As Dr. Sun and his colleagues point out, the median follow-up duration post-IPAA was higher by 2 years in patients who tested positive for CDI compared with the non-infected patients. However, the fact that CDI does eventually develop in IPAA patients raises the question of whether this represents a reinfection with a new strain of the bacteria that colonizes small intestine and progressively overwhelms its defense barriers in the setting of the eventual adaptive colonic metaplasia of the pouch and distal ileum that provides the environment for clinical CDI to develop. Initially, diminished small intestinal receptor activity and absence of toxin-specific binding sites leads to an insignificant biologic response to the CDI toxin production. However, continuous stimulation of the ileal mucosa with C. difficile toxin A may increase brush border receptor binding in a time-related fashion [7]. In fact, asymptomatic C. difficile colonization occurs in up to 70 % of healthy infants, mostly due to immaturity of the intestine and absence of competing microbiota. This number decreases to <4 % in the adult population [8]. Finally, types of pouch anatomy (J-pouch, K-pouch, and S-pouch) and post-surgical complications may conceivably predispose to an accelerated colonization of microbial organisms and cellular adaptations required for the presentation of new CDI. Further categorization is necessary, including a separate analysis of small subset of IPAA patients with CD or patients with unrecognized rectal remnant who develop CDI.
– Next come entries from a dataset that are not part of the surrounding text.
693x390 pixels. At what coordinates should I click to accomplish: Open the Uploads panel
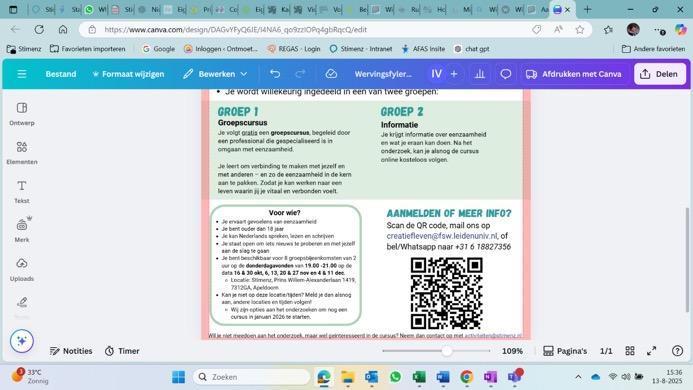[22, 269]
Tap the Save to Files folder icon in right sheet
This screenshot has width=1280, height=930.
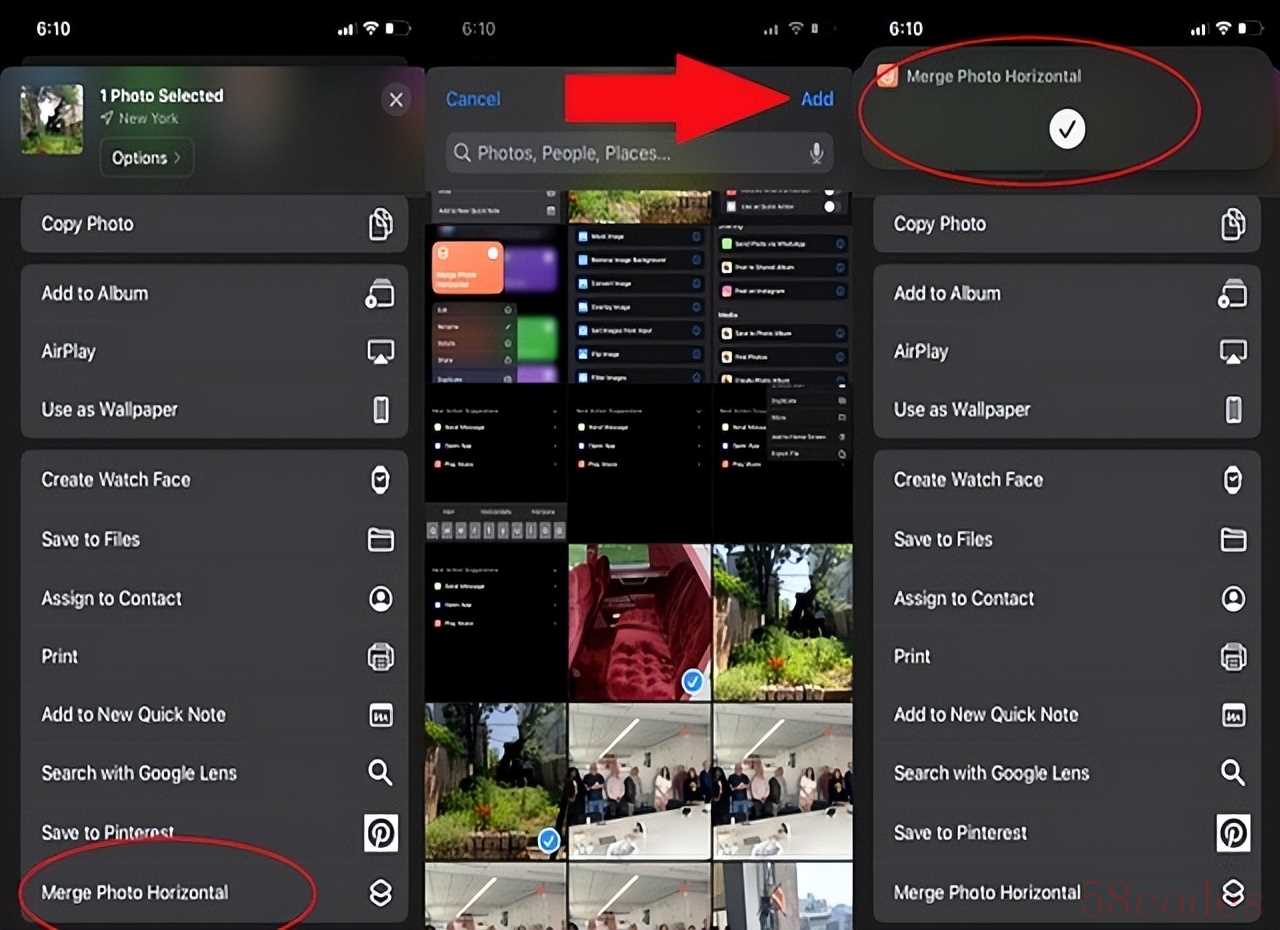click(x=1233, y=540)
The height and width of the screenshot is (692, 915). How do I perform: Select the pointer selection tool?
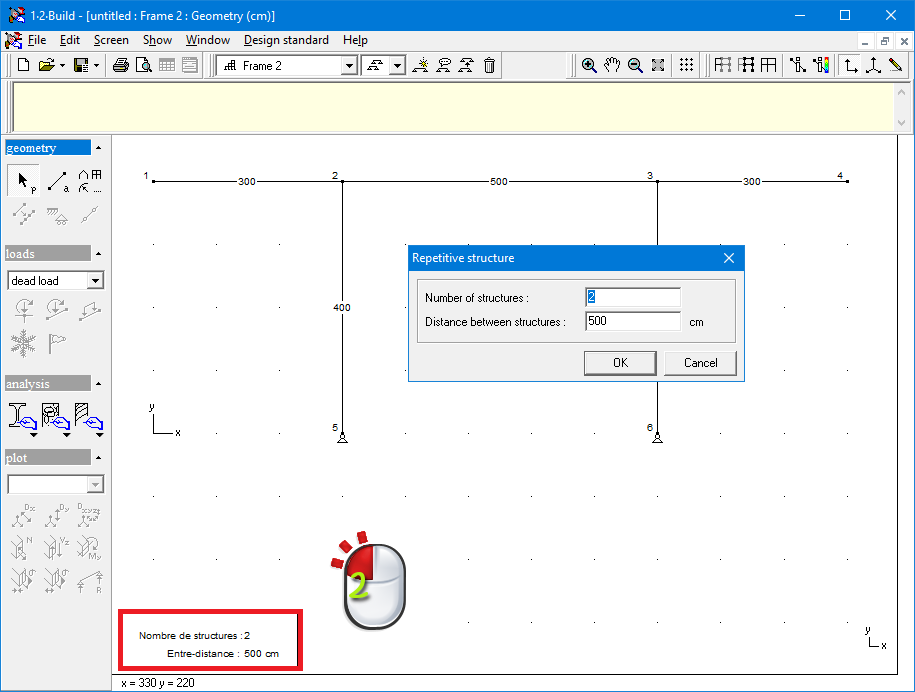(23, 181)
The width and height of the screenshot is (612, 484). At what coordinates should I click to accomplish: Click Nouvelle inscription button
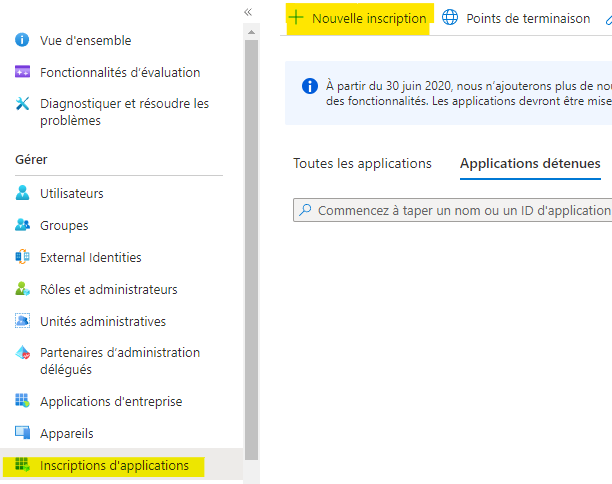[x=358, y=19]
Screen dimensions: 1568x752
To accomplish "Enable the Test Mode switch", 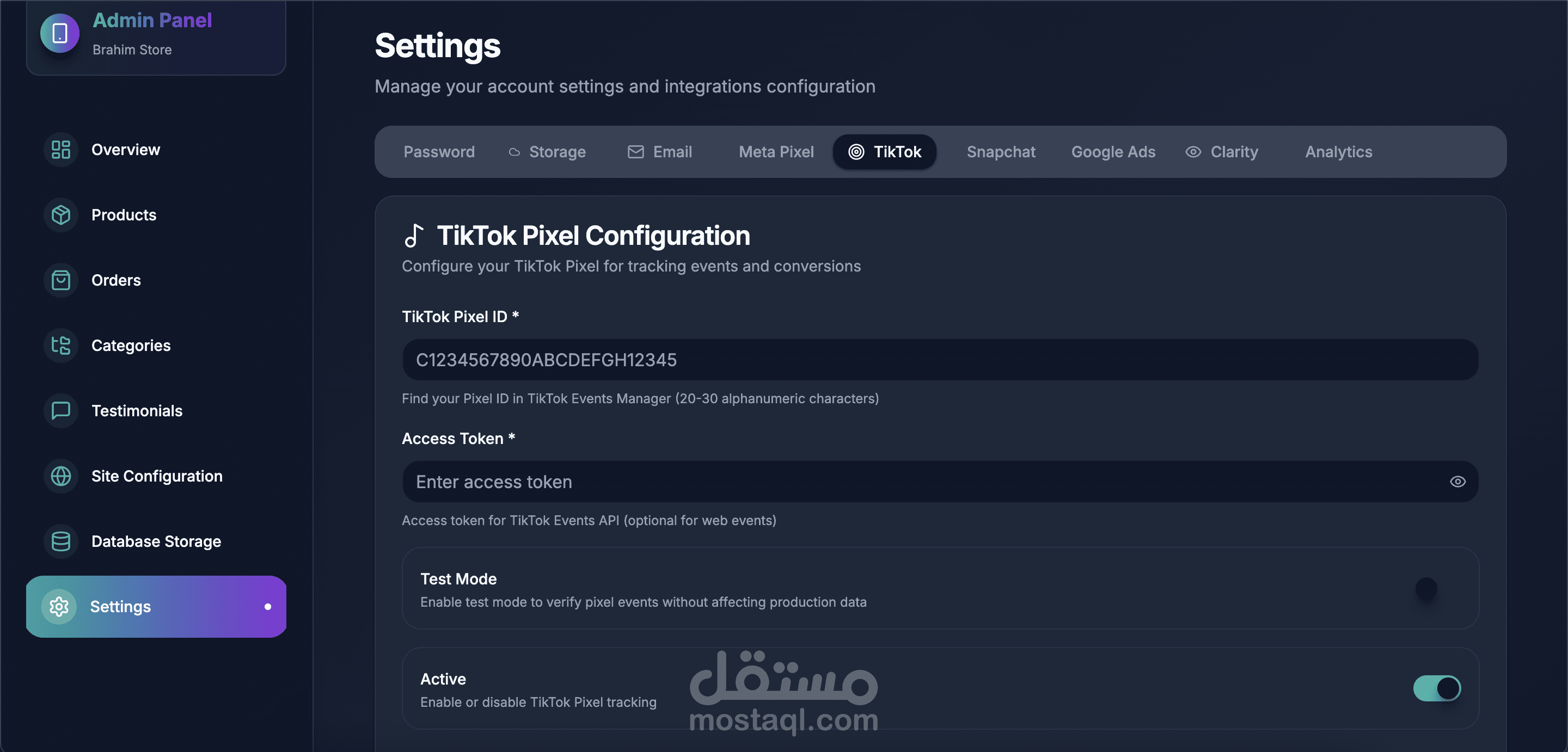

So, if patients with UC who underwent restorative proctocolectomy with IPAA eventually become receptive to the development of CDI, what are important factors that get them over the edge? Broad spectrum antibiotics are the mainstay of therapy for initial and recurrent episodes of pouchitis, placing patients at an increased risk for initial CDI. Up to 85 % of the patients with CDI receive antimicrobial therapy within 4 weeks of the onset of symptoms. Continued use of antibiotics remains the largest risk factor for its recurrence [9] and recent data suggests that decreased overall diversity of the microbiota of the gut was associated with increased risk of subsequent bout of CDI [10].

In summary, the study by Sun et al. [1] reports an important lack of correlation between preoperative CDI and an increased risk of postoperative CDI in IPAA patients based on an analysis of date obtained from a tertiary care center pouch clinic. It also invites a number of new questions, thus opening the door to future prospective research studies. With rising prevalence of CDI in the IBD population and clear impact of C. difficile on its short- and long-term prognosis [11], we hope to continue advancing our knowledge in search of effective tools in disease prevention and, importantly, its outcome.